(BEREITGESTELLTER TEXT):
*****

Star Wars:"Ein echt epischer Moment in meinem Leben"

Lesezeit: 4 min

Lars Böhl (Mitte), im Mathäser-Kino Seite an Seite mit Veit (links) und Benedikt Gallitz - die drei haben sich einen Traum erfüllt. (Foto: Robert Haas)

16 Jahre lang haben Lars Böhl und seine Freunde an ihrem "Star Wars"-Fan-Film gearbeitet. Bei der Premiere im Mathäser-Kino feiern zahlreiche Jedi-Anhänger mit ihnen.

*****

(GEGEBENE AUFGABE 1):
Gib den Text über den Star-Wars-Fanfilm vollständig und wortgetreu wieder.

(VORLIEGENDE DATENSÄTZE):
*****

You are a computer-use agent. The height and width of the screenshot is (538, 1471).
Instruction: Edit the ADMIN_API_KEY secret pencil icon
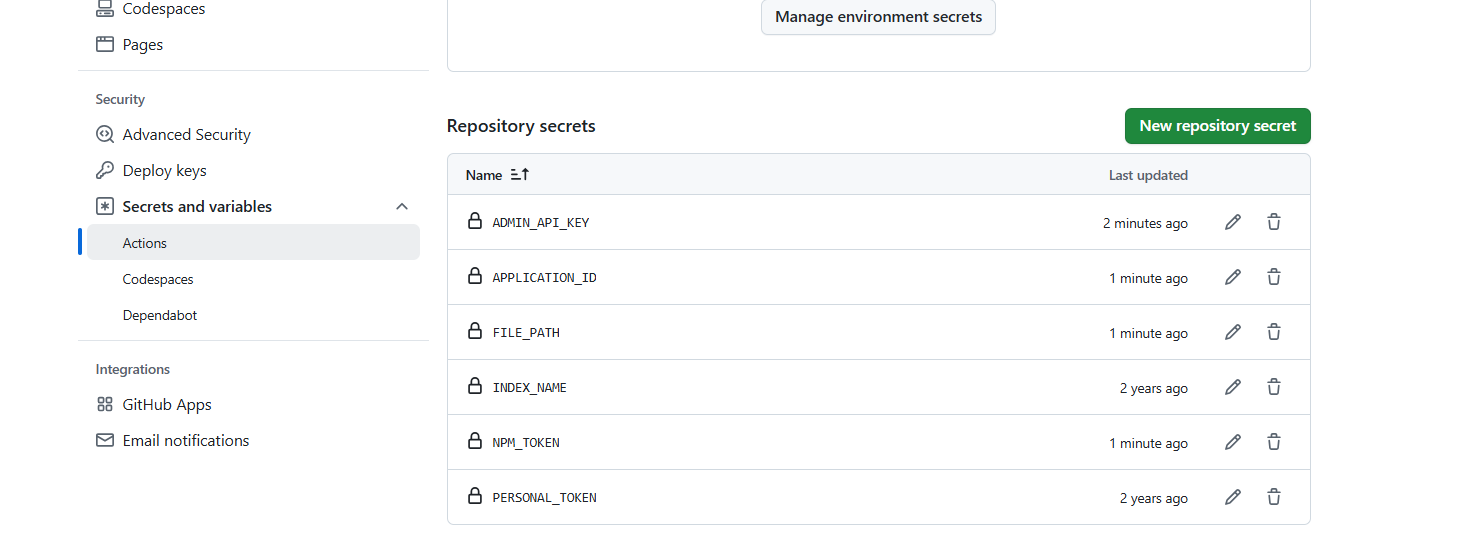pos(1233,222)
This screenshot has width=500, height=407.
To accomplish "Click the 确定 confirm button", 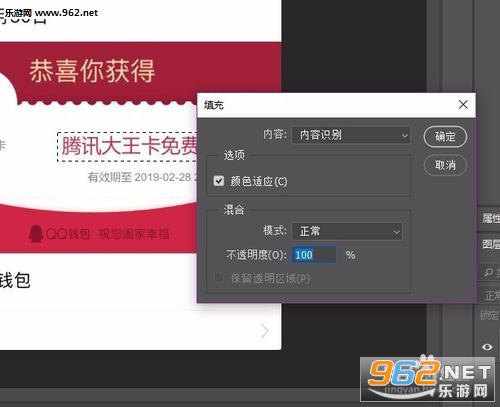I will [445, 136].
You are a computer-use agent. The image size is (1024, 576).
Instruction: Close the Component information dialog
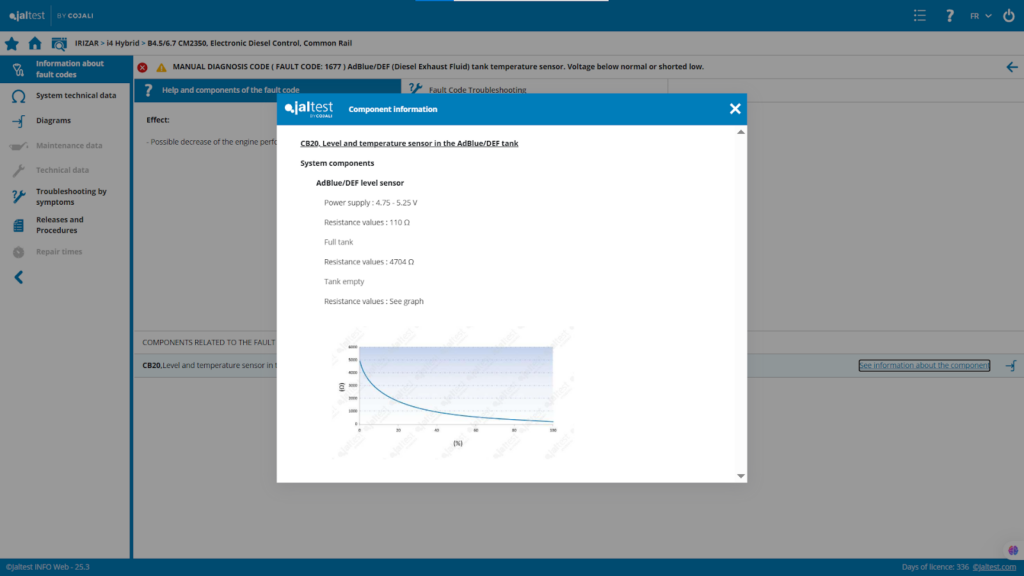(735, 109)
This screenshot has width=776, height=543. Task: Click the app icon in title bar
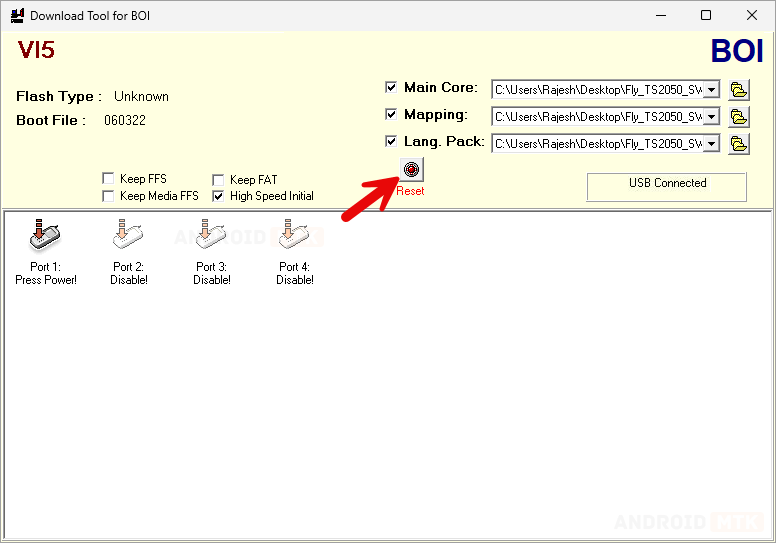(16, 16)
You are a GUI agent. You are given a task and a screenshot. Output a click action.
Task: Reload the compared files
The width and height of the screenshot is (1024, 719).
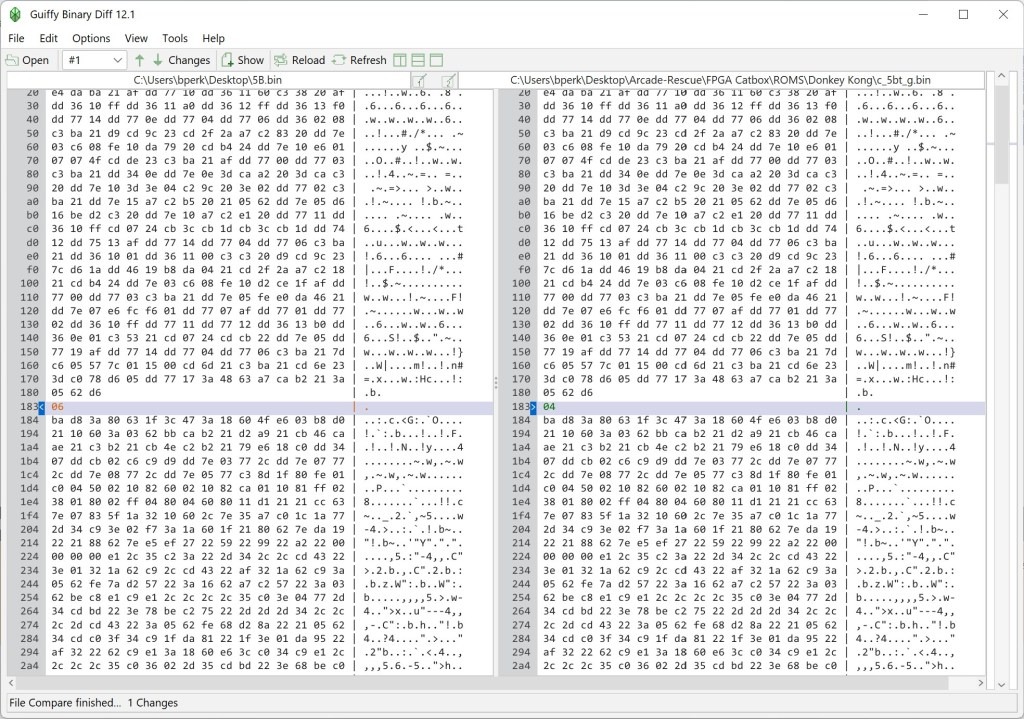pos(299,60)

*****

(GEGEBENE AUFGABE 2):
Schreib bitte die Zeilen der Datensätze neu, beginnend mit der Zeile, die „You are a GUI“ enthält, bis einschließlich zum Ende der Datensätze, und ersetze darin „compared files“ durch „compared folders“. Alles andere bleibt unverändert, und die Bilder lässt du weg.

(VOLLSTÄNDIGE LÖSUNG 1):
Star Wars:"Ein echt epischer Moment in meinem Leben"

Lesezeit: 4 min

Lars Böhl (Mitte), im Mathäser-Kino Seite an Seite mit Veit (links) und Benedikt Gallitz - die drei haben sich einen Traum erfüllt. (Foto: Robert Haas)

16 Jahre lang haben Lars Böhl und seine Freunde an ihrem "Star Wars"-Fan-Film gearbeitet. Bei der Premiere im Mathäser-Kino feiern zahlreiche Jedi-Anhänger mit ihnen.

(VOLLSTÄNDIGE LÖSUNG 2):
You are a GUI agent. You are given a task and a screenshot. Output a click action.
Task: Reload the compared folders
The width and height of the screenshot is (1024, 719).
pos(299,60)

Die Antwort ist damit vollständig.